La fourmi
Fourmi fourmi
mini minuscule
semis de virgules
demie de demie
remue ton mil
ton brin ta pilule
menue miette nulle
fourmi fourmi
minime ténue
noire goutte acide
de prudente antenne
le soir te dilue
dans la terre avide
les herbes s’éteignent.
Les mouettes
Le poète s’est rendu au bord de la mer pour y écrire ses œuvres complètes ; mais voilà, il y a les mouettes ! Le poète parle :
« Vos gueules ! vos gueules ! les mouettes !
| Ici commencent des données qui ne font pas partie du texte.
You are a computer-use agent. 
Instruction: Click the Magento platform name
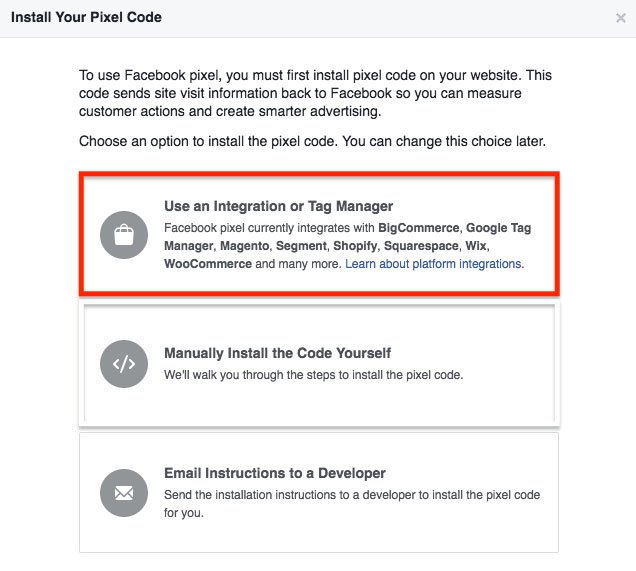click(x=245, y=246)
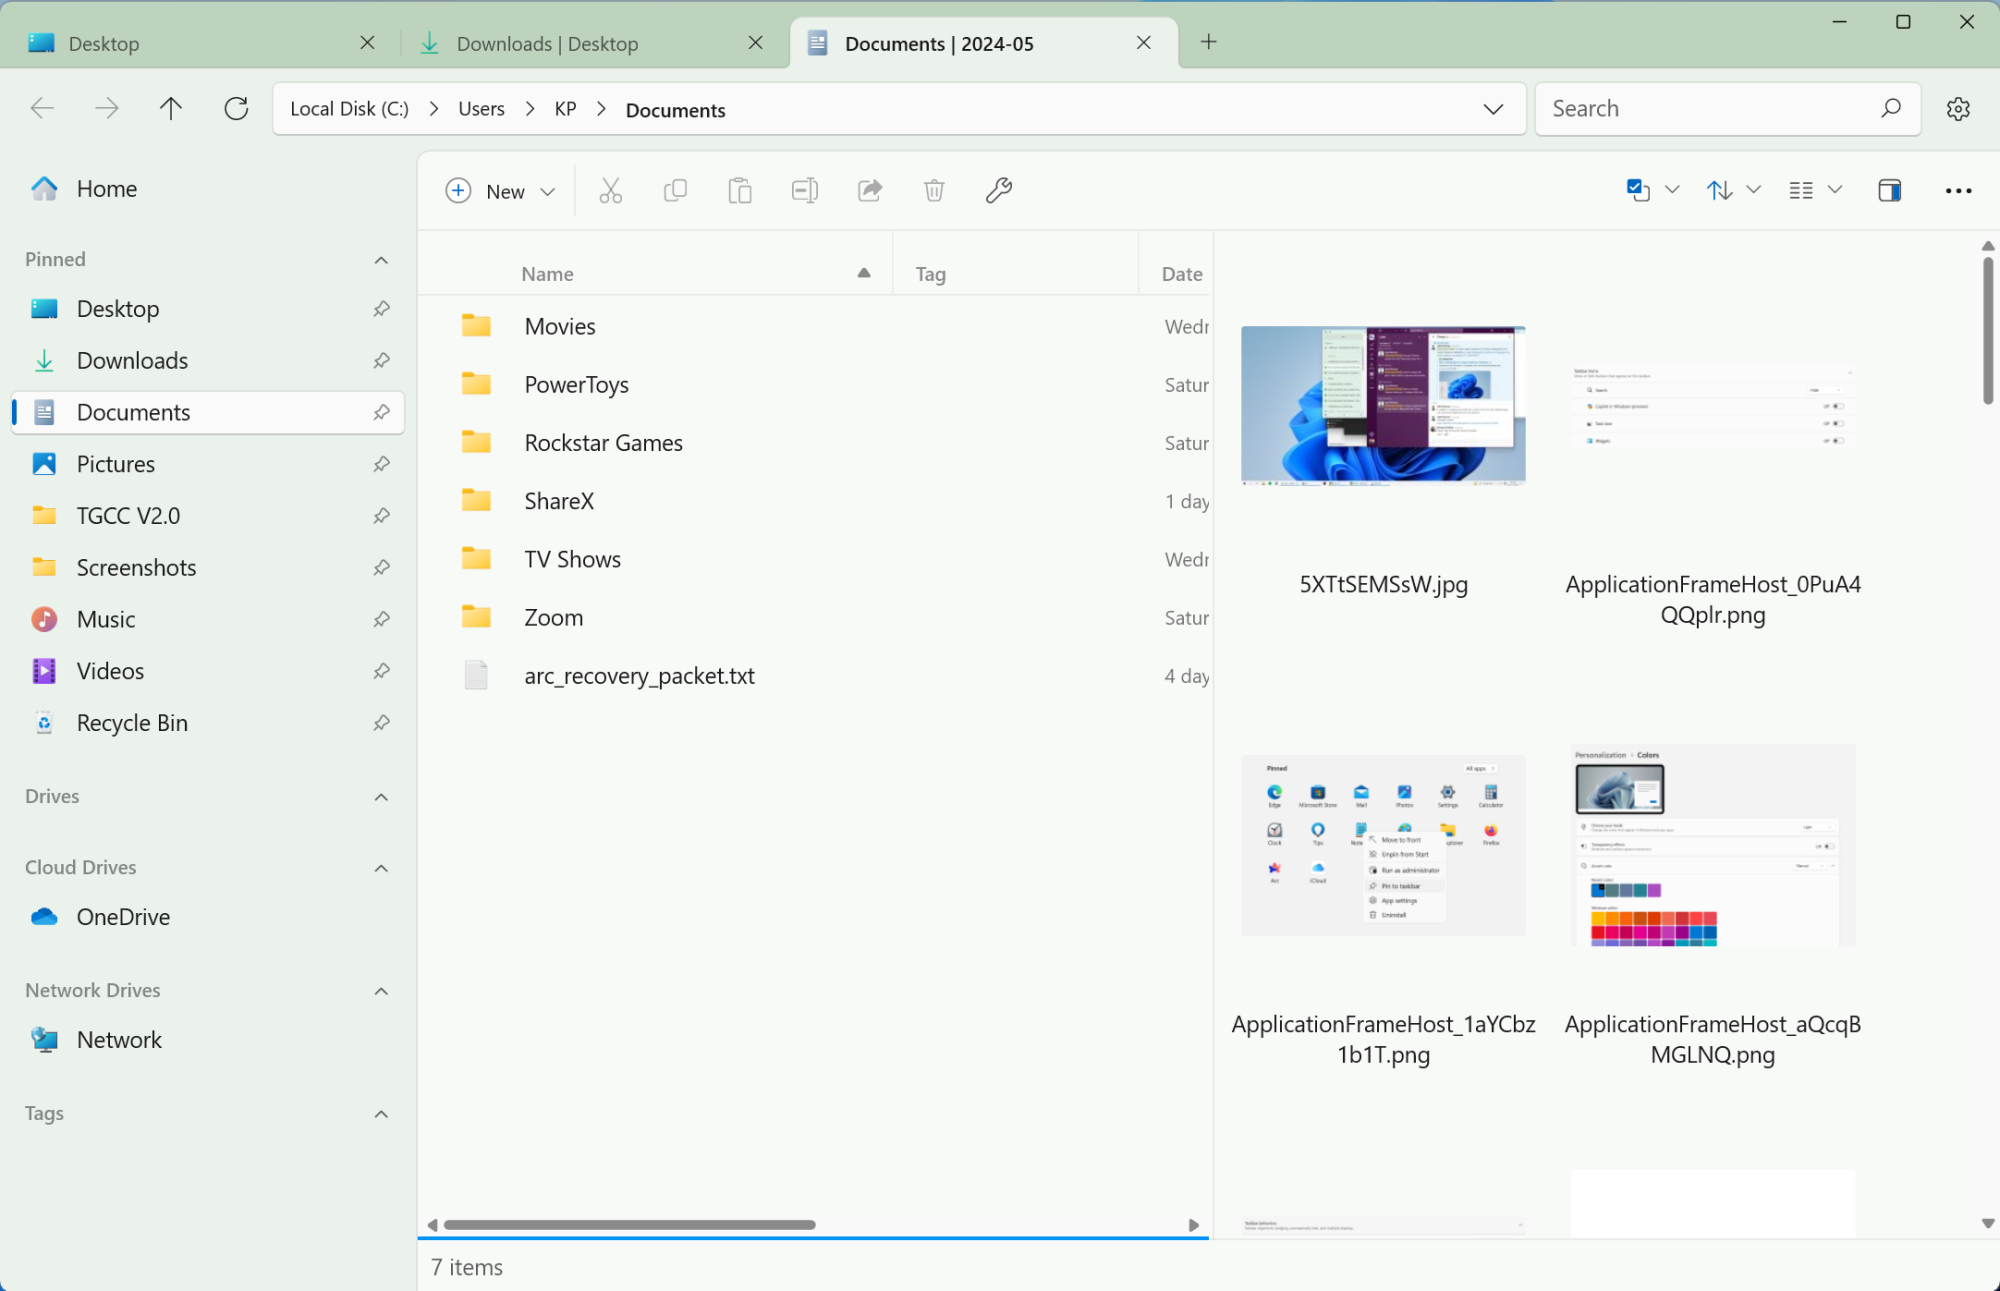The height and width of the screenshot is (1291, 2000).
Task: Expand the Tags section in sidebar
Action: 382,1112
cessez de brailler dans l’écume
pressez moi plutôt de vos plumes
pour tremper dans de l’encre violette
Je voulais faire mes œuvres complètes
au bord de la mer, dans les brumes
tout ce que j’ai gagné c’est un rhume
et vos cris me cassent la tête
J’en ai marre de vos gueules de scie
je crache je tousse je m’essuie
le nez avec de vieux kleenex
Je deviens bête grognon et sourd
mais comme j’ai une rime en « ex »
je vais prendre le train du retour. »
Et ainsi le poète est revenu à Paris, après avoir composé le poème aux mouettes que vous venez de lire.
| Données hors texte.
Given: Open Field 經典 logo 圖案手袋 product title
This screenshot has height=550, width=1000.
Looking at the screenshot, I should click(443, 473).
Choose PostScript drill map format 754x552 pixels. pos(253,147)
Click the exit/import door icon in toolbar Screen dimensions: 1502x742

L’Âne entre deux seaux d’avoine
Alors j’y vas ou j’y viens
si j’y viens alors j’y vas pas
et si j’y vas alors j’y viens pas
mais si j’y viens alors j’y viens
et si j’y vas alors j’y vas
peut-être que si j’y vas et viens
où viens et vas peut-être bien
(peut-être) qu’alors ça ira
autrefois d’abord j’y allais
d’abord, et ensuite j’y venais
mais maintenant je n’ose plus
j’ai peur qu’un des seaux disparaisse
et ça me Jetté dans la détresse
alors je vas plus et je viens plus.
HÉRISSON
Il fuit dans le cresson
le buisson le hérisse
langue rose ! rose cuisse !
hérisson ! hérisson !
gourmand de calissons
de crème, de réglisse
dans la rosée il glisse
hérisson ! hérisson !
il ne craint pas le loir
qui dort dans son tiroir
il ne craint pas la lune
ni, grâce à ses piquants,
le charbon urticant
mais le poids lourd l’importune
« Hérissons ! Hérissons !
Nous périssons ! Nous périssons ! »
Le pélican de Jonathan
Le capitaine Jonathan
revenant d’Extrême-Orient
prend avec lui son pélican
pour le montrer au docteur Lacan
« Voici, dit-il, un pélican.
Il pond, voilà, un œuf tout blanc
d’où sort un autre pélican
vous l’avouerez, très ressemblant. »
« Bon, je mets ces deux pélicans
ici, l’un à côté de l’autre
je voudrais savoir maintenant
lequel des deux est le Grand Autre ? »
« Aucun, dit le docteur Lacan,
c’est Mille Francs. »
Le crocodile
Le crocodile n'a qu'une idée
il voudrait dévorer Odile
qui habite près de son domicile
elle est tendre et dodue à souhait
Le crocodile est obsédé
"Ça devrait pas être difficile"
( il emploie la méthode Coué)
Mais Odile qui n'est pas sotte
ne s'approche pas de la flotte
elle se promène sur la grève
mangeant des beignets de banane au mil
et c'est seulement dans ses rêves
que le crocodile croque Odile.
Jacques Roubaud
Les animaux de tout le monde
Le microbe
Le poème est là, mais pour le voir il faut un microscope.